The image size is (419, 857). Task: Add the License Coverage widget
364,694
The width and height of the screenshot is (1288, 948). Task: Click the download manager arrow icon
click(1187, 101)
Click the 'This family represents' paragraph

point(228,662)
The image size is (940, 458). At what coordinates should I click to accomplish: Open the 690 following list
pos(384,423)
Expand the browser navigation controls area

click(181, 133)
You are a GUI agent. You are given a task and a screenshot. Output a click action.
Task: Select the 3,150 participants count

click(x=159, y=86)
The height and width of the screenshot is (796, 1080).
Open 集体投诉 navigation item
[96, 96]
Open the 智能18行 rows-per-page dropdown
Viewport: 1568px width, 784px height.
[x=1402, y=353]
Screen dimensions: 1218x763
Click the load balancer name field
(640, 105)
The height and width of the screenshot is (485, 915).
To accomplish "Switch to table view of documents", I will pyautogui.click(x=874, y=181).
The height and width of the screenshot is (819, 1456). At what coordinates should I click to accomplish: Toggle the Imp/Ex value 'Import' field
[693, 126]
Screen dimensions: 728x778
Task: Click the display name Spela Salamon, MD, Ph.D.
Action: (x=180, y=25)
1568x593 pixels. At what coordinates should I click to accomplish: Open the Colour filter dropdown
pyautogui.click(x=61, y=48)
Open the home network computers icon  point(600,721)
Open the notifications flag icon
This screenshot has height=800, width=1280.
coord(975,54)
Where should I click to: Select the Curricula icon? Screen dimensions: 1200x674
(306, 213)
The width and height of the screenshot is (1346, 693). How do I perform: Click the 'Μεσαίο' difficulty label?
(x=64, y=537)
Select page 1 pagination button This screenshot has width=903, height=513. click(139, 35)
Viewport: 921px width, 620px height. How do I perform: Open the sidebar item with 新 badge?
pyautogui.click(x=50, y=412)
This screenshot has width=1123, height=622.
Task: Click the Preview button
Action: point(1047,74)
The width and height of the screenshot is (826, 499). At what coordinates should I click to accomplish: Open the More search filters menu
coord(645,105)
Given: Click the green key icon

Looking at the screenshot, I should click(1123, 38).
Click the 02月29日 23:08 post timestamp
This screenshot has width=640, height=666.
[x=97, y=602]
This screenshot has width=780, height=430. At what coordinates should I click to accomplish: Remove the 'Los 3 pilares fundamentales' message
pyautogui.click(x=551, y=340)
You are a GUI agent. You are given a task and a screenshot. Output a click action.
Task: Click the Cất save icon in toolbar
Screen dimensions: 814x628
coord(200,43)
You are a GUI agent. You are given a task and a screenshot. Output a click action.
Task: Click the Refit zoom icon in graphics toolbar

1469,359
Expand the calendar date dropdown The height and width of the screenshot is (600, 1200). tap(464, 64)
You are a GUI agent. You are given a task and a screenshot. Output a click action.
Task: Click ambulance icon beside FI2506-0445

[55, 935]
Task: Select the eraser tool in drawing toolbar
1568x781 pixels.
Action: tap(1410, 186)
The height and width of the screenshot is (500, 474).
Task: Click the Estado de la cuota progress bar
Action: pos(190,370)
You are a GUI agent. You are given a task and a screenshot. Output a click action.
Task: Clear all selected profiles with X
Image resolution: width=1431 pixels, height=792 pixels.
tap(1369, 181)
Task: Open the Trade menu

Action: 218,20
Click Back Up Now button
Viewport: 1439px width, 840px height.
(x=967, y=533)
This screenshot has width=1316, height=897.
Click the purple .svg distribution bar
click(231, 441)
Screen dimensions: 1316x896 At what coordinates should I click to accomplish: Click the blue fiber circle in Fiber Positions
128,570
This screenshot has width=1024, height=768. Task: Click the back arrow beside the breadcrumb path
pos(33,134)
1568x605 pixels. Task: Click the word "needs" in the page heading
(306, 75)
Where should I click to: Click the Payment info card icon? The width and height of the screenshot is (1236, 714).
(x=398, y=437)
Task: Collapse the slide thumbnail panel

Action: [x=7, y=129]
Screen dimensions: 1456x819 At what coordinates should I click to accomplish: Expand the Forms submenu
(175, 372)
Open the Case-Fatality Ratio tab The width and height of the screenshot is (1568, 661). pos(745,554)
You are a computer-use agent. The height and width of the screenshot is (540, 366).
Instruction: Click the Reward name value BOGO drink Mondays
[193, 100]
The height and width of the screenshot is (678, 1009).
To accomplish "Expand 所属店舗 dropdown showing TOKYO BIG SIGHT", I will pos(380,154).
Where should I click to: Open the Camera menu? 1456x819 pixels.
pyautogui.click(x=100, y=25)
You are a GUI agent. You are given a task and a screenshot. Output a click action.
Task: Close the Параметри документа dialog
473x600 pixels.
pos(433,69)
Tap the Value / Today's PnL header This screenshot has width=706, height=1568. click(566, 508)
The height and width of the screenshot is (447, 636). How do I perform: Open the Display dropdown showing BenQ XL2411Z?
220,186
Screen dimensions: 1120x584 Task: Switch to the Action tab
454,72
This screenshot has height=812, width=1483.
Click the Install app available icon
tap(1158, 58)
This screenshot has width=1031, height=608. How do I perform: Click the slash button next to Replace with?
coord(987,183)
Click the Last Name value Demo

******************************

## Your instructions
All of the records above need to be printed again exactly as they appear.

## Output for this exercise
The image size is (419, 857). Task: Add the License Coverage widget
364,694
The width and height of the screenshot is (1288, 948). Task: Click the download manager arrow icon
click(1187, 101)
Click the 'This family represents' paragraph

point(228,662)
The image size is (940, 458). At what coordinates should I click to accomplish: Open the 690 following list
pos(384,423)
Expand the browser navigation controls area

click(181, 133)
You are a GUI agent. You are given a task and a screenshot. Output a click action.
Task: Select the 3,150 participants count

click(x=159, y=86)
The height and width of the screenshot is (796, 1080).
Open 集体投诉 navigation item
[96, 96]
Open the 智能18行 rows-per-page dropdown
Viewport: 1568px width, 784px height.
[x=1402, y=353]
Screen dimensions: 1218x763
Click the load balancer name field
(640, 105)
The height and width of the screenshot is (485, 915).
To accomplish "Switch to table view of documents", I will pyautogui.click(x=874, y=181).
The height and width of the screenshot is (819, 1456). At what coordinates should I click to accomplish: Toggle the Imp/Ex value 'Import' field
[693, 126]
Screen dimensions: 728x778
Task: Click the display name Spela Salamon, MD, Ph.D.
Action: (x=180, y=25)
1568x593 pixels. At what coordinates should I click to accomplish: Open the Colour filter dropdown
pyautogui.click(x=61, y=48)
Open the home network computers icon  point(600,721)
Open the notifications flag icon
This screenshot has height=800, width=1280.
coord(975,54)
Where should I click to: Select the Curricula icon? Screen dimensions: 1200x674
(306, 213)
The width and height of the screenshot is (1346, 693). How do I perform: Click the 'Μεσαίο' difficulty label?
(x=64, y=537)
Select page 1 pagination button This screenshot has width=903, height=513. click(139, 35)
Viewport: 921px width, 620px height. How do I perform: Open the sidebar item with 新 badge?
pyautogui.click(x=50, y=412)
This screenshot has width=1123, height=622.
Task: Click the Preview button
Action: point(1047,74)
The width and height of the screenshot is (826, 499). At what coordinates should I click to accomplish: Open the More search filters menu
coord(645,105)
Given: Click the green key icon

Looking at the screenshot, I should click(1123, 38).
Click the 02月29日 23:08 post timestamp
This screenshot has width=640, height=666.
[x=97, y=602]
This screenshot has width=780, height=430. At what coordinates should I click to accomplish: Remove the 'Los 3 pilares fundamentales' message
pyautogui.click(x=551, y=340)
You are a GUI agent. You are given a task and a screenshot. Output a click action.
Task: Click the Cất save icon in toolbar
Screen dimensions: 814x628
coord(200,43)
You are a GUI agent. You are given a task and a screenshot. Output a click action.
Task: Click the Refit zoom icon in graphics toolbar

1469,359
Expand the calendar date dropdown The height and width of the screenshot is (600, 1200). tap(464, 64)
You are a GUI agent. You are given a task and a screenshot. Output a click action.
Task: Click ambulance icon beside FI2506-0445

[55, 935]
Task: Select the eraser tool in drawing toolbar
1568x781 pixels.
Action: tap(1410, 186)
The height and width of the screenshot is (500, 474).
Task: Click the Estado de la cuota progress bar
Action: pos(190,370)
You are a GUI agent. You are given a task and a screenshot. Output a click action.
Task: Clear all selected profiles with X
Image resolution: width=1431 pixels, height=792 pixels.
tap(1369, 181)
Task: Open the Trade menu

Action: 218,20
Click Back Up Now button
Viewport: 1439px width, 840px height.
(x=967, y=533)
This screenshot has width=1316, height=897.
Click the purple .svg distribution bar
click(231, 441)
Screen dimensions: 1316x896 At what coordinates should I click to accomplish: Click the blue fiber circle in Fiber Positions
128,570
This screenshot has width=1024, height=768. Task: Click the back arrow beside the breadcrumb path
pos(33,134)
1568x605 pixels. Task: Click the word "needs" in the page heading
(306, 75)
Where should I click to: Click the Payment info card icon? The width and height of the screenshot is (1236, 714).
(x=398, y=437)
Task: Collapse the slide thumbnail panel

Action: [x=7, y=129]
Screen dimensions: 1456x819 At what coordinates should I click to accomplish: Expand the Forms submenu
(175, 372)
Open the Case-Fatality Ratio tab The width and height of the screenshot is (1568, 661). pos(745,554)
You are a computer-use agent. The height and width of the screenshot is (540, 366).
Instruction: Click the Reward name value BOGO drink Mondays
[193, 100]
The height and width of the screenshot is (678, 1009).
To accomplish "Expand 所属店舗 dropdown showing TOKYO BIG SIGHT", I will pos(380,154).
Where should I click to: Open the Camera menu? 1456x819 pixels.
pyautogui.click(x=100, y=25)
You are a GUI agent. You are given a task and a screenshot. Output a click action.
Task: Close the Параметри документа dialog
473x600 pixels.
pos(433,69)
Tap the Value / Today's PnL header This screenshot has width=706, height=1568. click(566, 508)
The height and width of the screenshot is (447, 636). How do I perform: Open the Display dropdown showing BenQ XL2411Z?
220,186
Screen dimensions: 1120x584 Task: Switch to the Action tab
454,72
This screenshot has height=812, width=1483.
Click the Install app available icon
tap(1158, 58)
This screenshot has width=1031, height=608. How do I perform: Click the slash button next to Replace with?
coord(987,183)
Click the Last Name value Demo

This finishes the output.